Research published in Sleep found that a no-contact sleep test held its own against polysomnography in the lab, but its application in the real world remains to be seen.

Imagine a sleep study that can be performed without wires of any kind. That’s what the makers of Sonomat, a mattress topper that records a patient’s movement and breath sounds, envision. They published the results of their most recent trial, which compared the Sonomat with polysomnography (PSG) in children, in the journal Sleep this March.

The researchers tested the device in 76 children, six years old on average, in two sleep labs in Australia. They found no statistically significant difference in the Sonomat’s measurement of sleep time, respiratory events, or apnea-hypopnea index (AHI).

The Sonomat fits a single-person bed and is placed between the sheets and the mattress.
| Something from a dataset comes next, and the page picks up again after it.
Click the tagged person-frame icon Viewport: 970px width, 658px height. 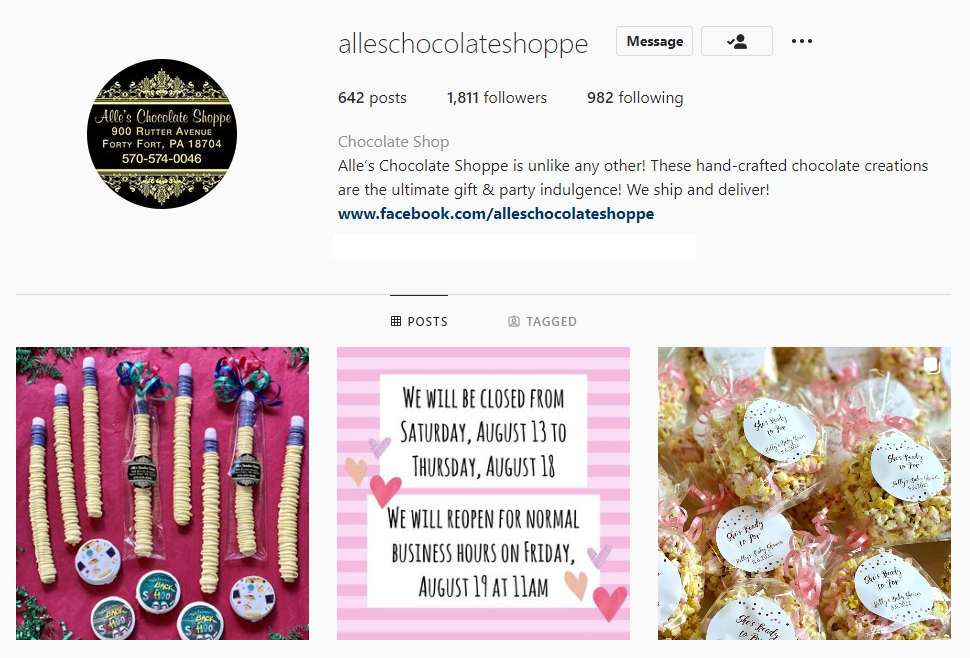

The patient sleeps on it as normal without attachments to it or any other equipment. While the company is quick to tout the product’s wirelessness as a key selling point, Mark Norman, PhD, a researcher at the University of Sydney and first author on the Sleep paper, says the device is also a unique diagnostic tool.

“The Sonomat matches PSG in measuring the AHI metric, but also provides a quantitative measure of the presence and duration of partial obstruction, so better characterizes the type of SDB [sleep-disordered breathing] that is typical in the child,” he tells Sleep Review in an email.

Norman has studied the device for several years and receives funding and support from the company that makes Sonomat; his co-author, Colin Sullivan, is co-owner of the company and inventor of the CPAP.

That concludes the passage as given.